▶ Zu befolgende Anweisungen:
Gib aus den Datensätzen unten diese Zeilen unverändert zurück: Beginne bei der Zeile, die „Click the 不法占有 label“ enthält, und höre erst nach dem Ende der Datensätze auf.

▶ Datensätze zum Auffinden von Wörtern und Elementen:
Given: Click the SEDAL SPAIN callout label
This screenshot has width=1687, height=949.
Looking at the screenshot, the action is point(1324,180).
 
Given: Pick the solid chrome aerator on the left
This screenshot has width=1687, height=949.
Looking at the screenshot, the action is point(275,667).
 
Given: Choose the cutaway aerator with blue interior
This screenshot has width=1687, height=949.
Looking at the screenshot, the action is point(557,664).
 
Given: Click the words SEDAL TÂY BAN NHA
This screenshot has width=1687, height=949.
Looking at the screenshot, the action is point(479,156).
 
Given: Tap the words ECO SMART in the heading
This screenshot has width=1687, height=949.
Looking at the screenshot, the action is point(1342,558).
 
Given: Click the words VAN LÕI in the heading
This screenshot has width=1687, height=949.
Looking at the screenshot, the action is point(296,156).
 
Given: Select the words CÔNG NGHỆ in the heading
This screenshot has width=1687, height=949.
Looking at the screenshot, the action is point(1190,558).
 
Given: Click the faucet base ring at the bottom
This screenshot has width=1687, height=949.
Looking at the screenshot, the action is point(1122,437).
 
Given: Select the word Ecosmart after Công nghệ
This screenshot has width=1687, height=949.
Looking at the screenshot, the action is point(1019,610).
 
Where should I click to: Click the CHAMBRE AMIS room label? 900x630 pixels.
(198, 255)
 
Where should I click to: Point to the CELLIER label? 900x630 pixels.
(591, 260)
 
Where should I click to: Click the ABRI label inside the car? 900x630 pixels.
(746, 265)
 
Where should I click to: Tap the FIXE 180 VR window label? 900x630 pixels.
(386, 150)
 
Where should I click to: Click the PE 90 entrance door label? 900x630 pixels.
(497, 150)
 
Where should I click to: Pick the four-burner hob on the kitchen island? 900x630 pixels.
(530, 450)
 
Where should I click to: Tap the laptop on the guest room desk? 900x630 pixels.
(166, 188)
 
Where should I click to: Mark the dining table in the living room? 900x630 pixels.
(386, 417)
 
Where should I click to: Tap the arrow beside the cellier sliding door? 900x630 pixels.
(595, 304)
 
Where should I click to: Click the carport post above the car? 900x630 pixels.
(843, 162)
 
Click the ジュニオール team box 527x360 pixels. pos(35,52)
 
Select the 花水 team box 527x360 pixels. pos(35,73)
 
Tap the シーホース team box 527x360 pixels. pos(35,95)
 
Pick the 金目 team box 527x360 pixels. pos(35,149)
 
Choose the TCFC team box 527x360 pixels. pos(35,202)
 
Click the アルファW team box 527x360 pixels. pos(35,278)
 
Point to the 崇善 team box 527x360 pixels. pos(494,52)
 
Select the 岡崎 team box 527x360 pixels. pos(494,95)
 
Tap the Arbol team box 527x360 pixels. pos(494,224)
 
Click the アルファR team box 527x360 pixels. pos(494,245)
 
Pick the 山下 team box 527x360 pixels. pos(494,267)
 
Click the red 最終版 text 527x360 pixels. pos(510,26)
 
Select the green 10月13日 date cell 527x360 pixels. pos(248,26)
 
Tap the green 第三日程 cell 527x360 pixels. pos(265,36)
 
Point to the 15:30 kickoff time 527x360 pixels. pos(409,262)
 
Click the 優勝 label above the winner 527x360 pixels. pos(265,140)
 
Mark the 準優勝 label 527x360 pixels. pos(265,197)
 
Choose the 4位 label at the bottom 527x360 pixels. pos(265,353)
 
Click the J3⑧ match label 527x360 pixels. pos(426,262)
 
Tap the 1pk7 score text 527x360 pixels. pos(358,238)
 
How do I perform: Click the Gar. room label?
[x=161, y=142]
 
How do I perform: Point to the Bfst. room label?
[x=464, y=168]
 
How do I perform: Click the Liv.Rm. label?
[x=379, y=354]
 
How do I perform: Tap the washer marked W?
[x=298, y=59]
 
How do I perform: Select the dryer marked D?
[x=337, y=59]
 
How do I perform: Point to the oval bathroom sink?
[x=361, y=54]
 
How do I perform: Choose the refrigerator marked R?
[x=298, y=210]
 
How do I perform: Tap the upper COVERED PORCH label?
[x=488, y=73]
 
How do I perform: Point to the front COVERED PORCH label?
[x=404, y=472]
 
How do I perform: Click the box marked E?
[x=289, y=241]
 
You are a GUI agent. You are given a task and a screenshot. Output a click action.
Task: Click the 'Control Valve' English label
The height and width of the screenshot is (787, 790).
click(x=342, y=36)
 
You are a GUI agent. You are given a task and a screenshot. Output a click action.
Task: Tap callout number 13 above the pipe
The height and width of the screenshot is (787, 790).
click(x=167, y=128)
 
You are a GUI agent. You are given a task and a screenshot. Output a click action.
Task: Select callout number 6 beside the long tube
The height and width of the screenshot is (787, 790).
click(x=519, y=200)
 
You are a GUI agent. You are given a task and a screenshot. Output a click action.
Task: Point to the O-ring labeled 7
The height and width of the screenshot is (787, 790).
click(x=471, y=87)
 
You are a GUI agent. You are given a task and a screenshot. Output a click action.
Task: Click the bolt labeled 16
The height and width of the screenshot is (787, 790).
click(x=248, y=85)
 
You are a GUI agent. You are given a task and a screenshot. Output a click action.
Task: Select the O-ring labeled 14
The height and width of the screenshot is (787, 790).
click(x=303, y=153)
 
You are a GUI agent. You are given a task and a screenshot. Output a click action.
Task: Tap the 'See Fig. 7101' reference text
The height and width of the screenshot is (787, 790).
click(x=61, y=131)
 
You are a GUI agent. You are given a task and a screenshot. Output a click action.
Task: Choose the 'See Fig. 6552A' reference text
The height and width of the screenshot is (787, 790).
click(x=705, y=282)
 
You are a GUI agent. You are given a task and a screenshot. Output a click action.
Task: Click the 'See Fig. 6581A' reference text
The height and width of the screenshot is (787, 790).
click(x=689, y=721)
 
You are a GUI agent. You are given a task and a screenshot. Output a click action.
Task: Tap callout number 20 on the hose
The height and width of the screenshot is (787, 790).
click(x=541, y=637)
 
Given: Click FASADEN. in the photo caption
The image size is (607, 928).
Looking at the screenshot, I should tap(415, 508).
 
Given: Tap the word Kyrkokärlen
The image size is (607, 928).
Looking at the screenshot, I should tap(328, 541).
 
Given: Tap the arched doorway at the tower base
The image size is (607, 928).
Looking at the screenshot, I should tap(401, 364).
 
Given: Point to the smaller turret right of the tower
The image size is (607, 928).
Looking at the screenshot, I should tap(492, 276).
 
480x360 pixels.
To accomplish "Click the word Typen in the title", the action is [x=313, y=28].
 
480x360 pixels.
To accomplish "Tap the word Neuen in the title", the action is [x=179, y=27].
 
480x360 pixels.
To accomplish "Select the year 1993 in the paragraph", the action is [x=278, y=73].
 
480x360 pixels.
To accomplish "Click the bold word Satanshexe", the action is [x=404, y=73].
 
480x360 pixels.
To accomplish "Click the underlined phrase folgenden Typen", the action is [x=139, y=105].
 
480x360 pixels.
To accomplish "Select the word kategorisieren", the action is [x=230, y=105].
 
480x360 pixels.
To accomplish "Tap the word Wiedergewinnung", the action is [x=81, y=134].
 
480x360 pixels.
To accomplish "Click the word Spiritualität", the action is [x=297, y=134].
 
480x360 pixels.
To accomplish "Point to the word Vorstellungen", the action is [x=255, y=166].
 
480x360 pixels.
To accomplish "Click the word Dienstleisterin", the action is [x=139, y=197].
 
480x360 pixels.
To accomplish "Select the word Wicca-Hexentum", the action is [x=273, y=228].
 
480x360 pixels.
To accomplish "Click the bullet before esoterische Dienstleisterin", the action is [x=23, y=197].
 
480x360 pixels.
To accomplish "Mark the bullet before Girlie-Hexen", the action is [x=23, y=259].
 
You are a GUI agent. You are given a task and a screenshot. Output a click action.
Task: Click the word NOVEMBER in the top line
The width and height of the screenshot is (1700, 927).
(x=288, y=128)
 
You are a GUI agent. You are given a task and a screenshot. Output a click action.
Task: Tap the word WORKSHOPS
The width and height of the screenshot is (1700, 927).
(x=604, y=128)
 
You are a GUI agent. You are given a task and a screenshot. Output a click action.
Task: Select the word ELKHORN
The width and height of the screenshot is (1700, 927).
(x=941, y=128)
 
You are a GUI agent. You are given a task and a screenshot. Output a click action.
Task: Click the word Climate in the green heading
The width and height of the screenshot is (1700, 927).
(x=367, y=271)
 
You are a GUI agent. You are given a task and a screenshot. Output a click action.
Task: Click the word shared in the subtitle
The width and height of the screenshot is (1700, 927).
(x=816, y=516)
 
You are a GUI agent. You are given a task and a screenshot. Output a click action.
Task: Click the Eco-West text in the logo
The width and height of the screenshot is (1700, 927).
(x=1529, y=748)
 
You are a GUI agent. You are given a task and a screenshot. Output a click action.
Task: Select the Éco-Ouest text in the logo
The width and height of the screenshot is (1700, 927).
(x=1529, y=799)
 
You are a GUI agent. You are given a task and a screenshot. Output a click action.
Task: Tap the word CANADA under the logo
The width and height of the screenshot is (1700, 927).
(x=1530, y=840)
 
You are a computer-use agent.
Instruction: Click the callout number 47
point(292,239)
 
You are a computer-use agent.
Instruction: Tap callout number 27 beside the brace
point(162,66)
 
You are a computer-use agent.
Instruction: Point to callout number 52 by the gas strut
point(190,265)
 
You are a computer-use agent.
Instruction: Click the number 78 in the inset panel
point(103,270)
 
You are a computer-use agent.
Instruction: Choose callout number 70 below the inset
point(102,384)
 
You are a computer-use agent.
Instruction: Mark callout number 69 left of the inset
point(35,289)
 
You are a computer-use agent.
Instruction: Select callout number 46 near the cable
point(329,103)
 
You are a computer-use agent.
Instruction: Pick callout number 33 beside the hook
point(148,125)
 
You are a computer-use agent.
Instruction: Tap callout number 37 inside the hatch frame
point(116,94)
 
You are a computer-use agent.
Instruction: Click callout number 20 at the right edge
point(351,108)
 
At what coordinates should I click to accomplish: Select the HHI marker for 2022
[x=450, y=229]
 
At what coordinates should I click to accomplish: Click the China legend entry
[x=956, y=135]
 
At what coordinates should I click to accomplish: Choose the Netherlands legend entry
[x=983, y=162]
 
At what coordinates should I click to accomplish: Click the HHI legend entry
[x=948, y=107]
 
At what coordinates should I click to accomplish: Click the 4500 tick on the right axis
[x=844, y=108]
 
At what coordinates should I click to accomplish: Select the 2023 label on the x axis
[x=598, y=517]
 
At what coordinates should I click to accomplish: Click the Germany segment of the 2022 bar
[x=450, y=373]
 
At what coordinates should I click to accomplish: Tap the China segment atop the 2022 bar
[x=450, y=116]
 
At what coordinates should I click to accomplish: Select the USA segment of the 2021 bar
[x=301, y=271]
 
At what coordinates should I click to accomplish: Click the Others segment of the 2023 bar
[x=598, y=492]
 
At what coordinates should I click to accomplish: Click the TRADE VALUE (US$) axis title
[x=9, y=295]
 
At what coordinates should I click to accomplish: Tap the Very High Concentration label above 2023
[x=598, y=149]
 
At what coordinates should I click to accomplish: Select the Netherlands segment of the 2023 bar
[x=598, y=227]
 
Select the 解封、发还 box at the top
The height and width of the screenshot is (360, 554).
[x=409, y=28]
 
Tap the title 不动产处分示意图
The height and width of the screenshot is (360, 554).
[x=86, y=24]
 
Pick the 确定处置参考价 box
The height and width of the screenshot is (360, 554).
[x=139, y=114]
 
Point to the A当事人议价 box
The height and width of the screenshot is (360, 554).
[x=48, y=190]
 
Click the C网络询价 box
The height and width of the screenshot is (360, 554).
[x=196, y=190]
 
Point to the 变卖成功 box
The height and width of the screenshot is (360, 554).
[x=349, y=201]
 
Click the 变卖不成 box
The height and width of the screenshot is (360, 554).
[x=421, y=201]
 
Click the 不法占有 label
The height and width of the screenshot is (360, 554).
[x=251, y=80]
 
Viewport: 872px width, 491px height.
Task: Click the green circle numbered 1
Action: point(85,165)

▶ Gelöste Aufgabe:
Click the 不法占有 label
The height and width of the screenshot is (360, 554).
[x=251, y=80]
 
Viewport: 872px width, 491px height.
Task: Click the green circle numbered 1
Action: point(85,165)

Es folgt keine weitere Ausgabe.